THE jurors in a foreign labor contracting case began their closed-door deliberations on Tuesday after the prosecution and defense made their closing arguments.

Originally, the U.S. government indicted six defendants: David Trung Quoc Phan, the company president of United Brothers Inc. doing business as TBK Auto Cares, alleged recruiters Muksedur Rahman, Mohammed Rafiqul Islam, Zeaur Dalu, Rahman’s wife, Shahinur Akter, and Phan’s fiancée, Analyn Nunez.

On Thursday, District Court for the NMI designated Senior Judge John C. Coughenor acquitted Akhter and Nunez.

Nunez, a document preparer for United Brothers, was accused of mailing fraudulent CW-1 petitions to U.S. Citizenship Immigration Services while Akter was accused of aiding and abetting his husband in a fraudulent scheme to recruit workers from Bangladesh.

Dalu pleaded guilty to mail fraud and fraud in foreign contracting and testified against his co-defendants.

Islam’s defense counsel Bruce Berline on Tuesday told the jury that the alleged victims provided false testimony in court and falsified work certifications that they submitted with their CW-1 petitions.

Berline said the U.S. government failed to thoroughly investigate the issue before charging the defendants.

Despite alleged payments of large sums of money occurring in Bangladesh, not one U.S. government agent went to Bangladesh to confirm or corroborate any of the alleged victims’ testimony, Berline said.

The U.S. government’s entire case relies mainly on the uncorroborated testimony of the alleged victims, he added.

Robert T. Torres, Rahman’s defense counsel, said: “The sad truth is, the persons who have brought false claims appear on the side of the [U.S.] government.”

He added, “They lied to come here, and lied to stay here” referring to the alleged victims.

He noted the gaps in the presentation of the U.S. government’s case. “But it’s not for you to fill the gaps,” he added as he reminded jurors that the prosecution must prove each of the charges beyond a reasonable doubt. “They don’t get the benefit of the doubt,” Torres said referring to the prosecution.

He said there was no proof of solicitation, and there was no intent to defraud on the part of Rahman.

The testimonies of the witnesses, Torres added, raised more questions than answers.

Like Berline, Torres also moved for a mistrial after Judge Coughenour gave instructions to the jurors and excused them.
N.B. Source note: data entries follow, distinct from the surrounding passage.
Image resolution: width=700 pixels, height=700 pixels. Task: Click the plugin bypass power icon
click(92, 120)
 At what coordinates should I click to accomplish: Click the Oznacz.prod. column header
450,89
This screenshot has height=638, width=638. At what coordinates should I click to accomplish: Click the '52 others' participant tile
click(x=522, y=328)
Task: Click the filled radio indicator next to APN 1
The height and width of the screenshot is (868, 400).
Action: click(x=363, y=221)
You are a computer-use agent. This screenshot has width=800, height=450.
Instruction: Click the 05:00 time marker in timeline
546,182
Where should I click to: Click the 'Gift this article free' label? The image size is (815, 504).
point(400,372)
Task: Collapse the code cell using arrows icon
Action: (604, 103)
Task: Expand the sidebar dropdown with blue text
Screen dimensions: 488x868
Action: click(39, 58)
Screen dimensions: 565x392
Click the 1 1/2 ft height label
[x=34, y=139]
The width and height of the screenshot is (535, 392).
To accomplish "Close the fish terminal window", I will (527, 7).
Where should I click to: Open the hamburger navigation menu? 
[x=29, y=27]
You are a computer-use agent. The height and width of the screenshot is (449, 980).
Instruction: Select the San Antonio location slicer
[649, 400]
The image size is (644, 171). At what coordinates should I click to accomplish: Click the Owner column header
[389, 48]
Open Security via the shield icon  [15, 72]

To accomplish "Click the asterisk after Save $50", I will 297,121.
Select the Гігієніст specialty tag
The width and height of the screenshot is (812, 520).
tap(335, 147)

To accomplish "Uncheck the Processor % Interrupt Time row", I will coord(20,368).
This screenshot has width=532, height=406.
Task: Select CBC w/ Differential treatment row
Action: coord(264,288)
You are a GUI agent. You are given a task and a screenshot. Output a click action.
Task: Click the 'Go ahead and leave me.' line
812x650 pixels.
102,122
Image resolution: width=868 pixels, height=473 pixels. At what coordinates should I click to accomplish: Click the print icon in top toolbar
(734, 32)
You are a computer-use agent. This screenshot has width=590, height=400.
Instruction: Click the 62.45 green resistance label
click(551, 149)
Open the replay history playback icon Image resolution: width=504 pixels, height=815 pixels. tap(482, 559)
But the judge denied the defense lawyers’ motions.

Speaking for Phan, attorney Steven Pixley told the jury that it is his client who was the victim in the case.

“They lied to him,” Pixley said, referring to the alleged victims who were given jobs by Phan.

Pixley said Phan was surprised when he found out that the workers paid large amounts of money to work on Saipan.

The workers begged Phan to renew their contracts even though they could not perform the jobs they were supposed to do, Pixley said.

Assistant U.S. Attorney James Benedetto, for his part, told the jury that “what the defense lawyers want you to hear here is that the victims don’t deserve immigration benefits.”

He added, “They [defense lawyers] want you to decide based on emotion.”

Benedetto said the workers are known to the defendants, adding that Rahman is related to some of the workers.

Benedetto also challenged the testimony of defense witness Wahedul Islam.

According to the prosecutor, Wahedul Islam has a clear bias because he is a long-time friend of defendant Md. Rafiqul Islam, adding that the two had exchanged gifts.

Wahedul Islam denied witnessing an exchange of money between Rafiqul Islam and the workers, but they testified that he was there and saw the money exchanges, Benedetto said.

Regarding Phan, Benedetto said his tax returns did not indicate that the Bangladeshi workers were employees of United Brothers Inc.

The tax returns also showed that Phan did not withhold any CNMI taxes under Chapter 2 of the Northern Marianas Territorial Income Tax even though such withholdings were deducted from his legitimate employees’ paychecks.

As for Phan being a victim, Benedetto said the defendant found workers willing to pay to work on Saipan.

Benedetto also said that the work certifications submitted by the workers for their work visa came from defendant Md. Rafiqul Islam.

Md. Rafiqul Islam told one of the workers that the work certification that he had acquired would not do and that he had to get another one, the prosecutor said.

Those two work certifications for the same worker were found when a Homeland Security Investigation unit served a search warrant for TBK Auto Cares, Benedetto said.

It’s only natural for people to apply for immigration benefits, he added. “There is nothing wrong with applying for immigration benefit when you are a victim.”